Smart Card mempunyai sistem yang sama seperti kartu ATM. Hanya saja kalau ATM berisi saldo uang pemilik, sedangkan untuk Smart Card ini akan berisi data mengenai kesehatan pemiliknya (pasien). Jadi, setiap rumah sakit akan memiliki mesin yang akan digunakan untuk mengoperasikan Smart Card ini. Mesin yang digunakan untuk Smart Card ini merupakan mesin yang khusus. Semua orang dapat memiliki Smart Card dengan cara melakukan pendaftaran di Rumah Sakit yang menjalankan program Smart Card. Pasien yang ingin memiliki Smart Card harus mengisi persetujuaan atau bersedia kemudian akan dilakukan pengkajian mengenai kesehatan klien. Pembuatan Smart Card tidak ada ketentuan usia. Maka dari itu, dianjurkan untuk semua orang memiliki kartu ini, tidak hanya orang yang sakit saja. Oleh sebab itu, ketika seseorang yang sakit hendak ingin berobat ke rumah sakit maka hasilnya pengkajian atau riwayat penyakit pasien dapat dimasukkan Smart Card.

2.2 Penggunaan Smart Card

Sistem data dari Smart Card akan terpusat hanya pada satu tempat, misalnya di daerah Jember ada 3 Rumah Sakit yang menerapkan program Smart Card ini maka akan ada satu Rumah Sakit yang menjadi pusat atau bank untuk datanya. Pendaftaran Smart Card bisa dilakukan di Rumah sakit yang menerapkan program Smart Card tersebut. Jadi, ketika seorang pasien berobat atau opname di Rumah Sakit A yang menggunakan program Smart Card, maka semua data rekam medic pasien akan dimasukkan ke Smart Card. Namun, sebelumnya pasien akan dimintai persetujuan penggunaan Smart Card ini. Hal ini dikarenakan data yang dimasukkan bersifat pribadi. Selanjutnya, ketika pasien yang sudah memiliki Smart card ini mereka dapat berobat atau memeriksakan kesehatan di Rumah Sakit B yang juga menjalankan program Smart Card. Selanjutnya, ketika kartu Smart Card ini dimasukkan ke mesin, maka semua data riwayat kesehatan pasien akan terbaca di dalam mesin.

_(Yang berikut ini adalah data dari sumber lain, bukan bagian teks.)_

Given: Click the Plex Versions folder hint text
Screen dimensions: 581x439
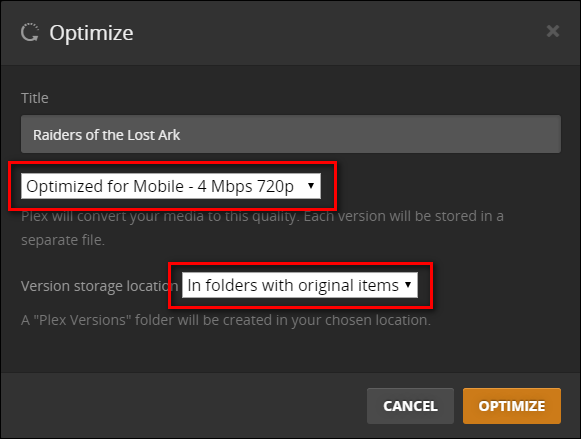Looking at the screenshot, I should [226, 320].
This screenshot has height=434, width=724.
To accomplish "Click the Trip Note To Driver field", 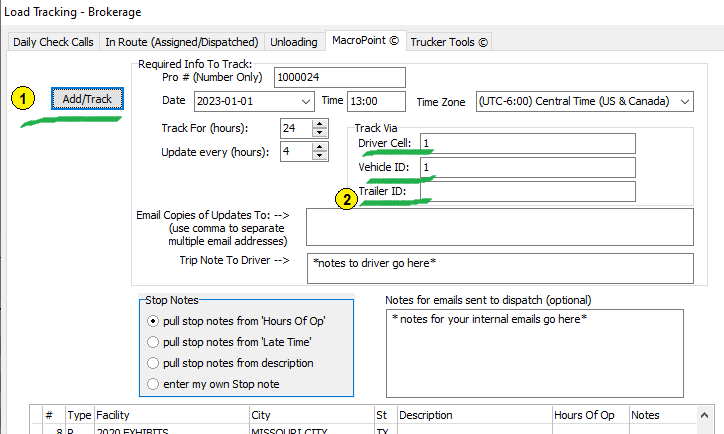I will click(x=499, y=267).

2.3Keuntungan Menggunakan Smart Card

  • Memperincikan riwayat kesehatan pasien secara jelas dan benar.
  • Memberikan informasi tentang riwayat kesehatan pasien dalam jangka waktu yang lama.

Data yang ada dalam Smart Card ini dapat di simpan dalam waktu yang relatif lama. Data ini hanya akan hilang atau tidak terbaca apabila kartu Smart Card tersebut rusak atau hancur.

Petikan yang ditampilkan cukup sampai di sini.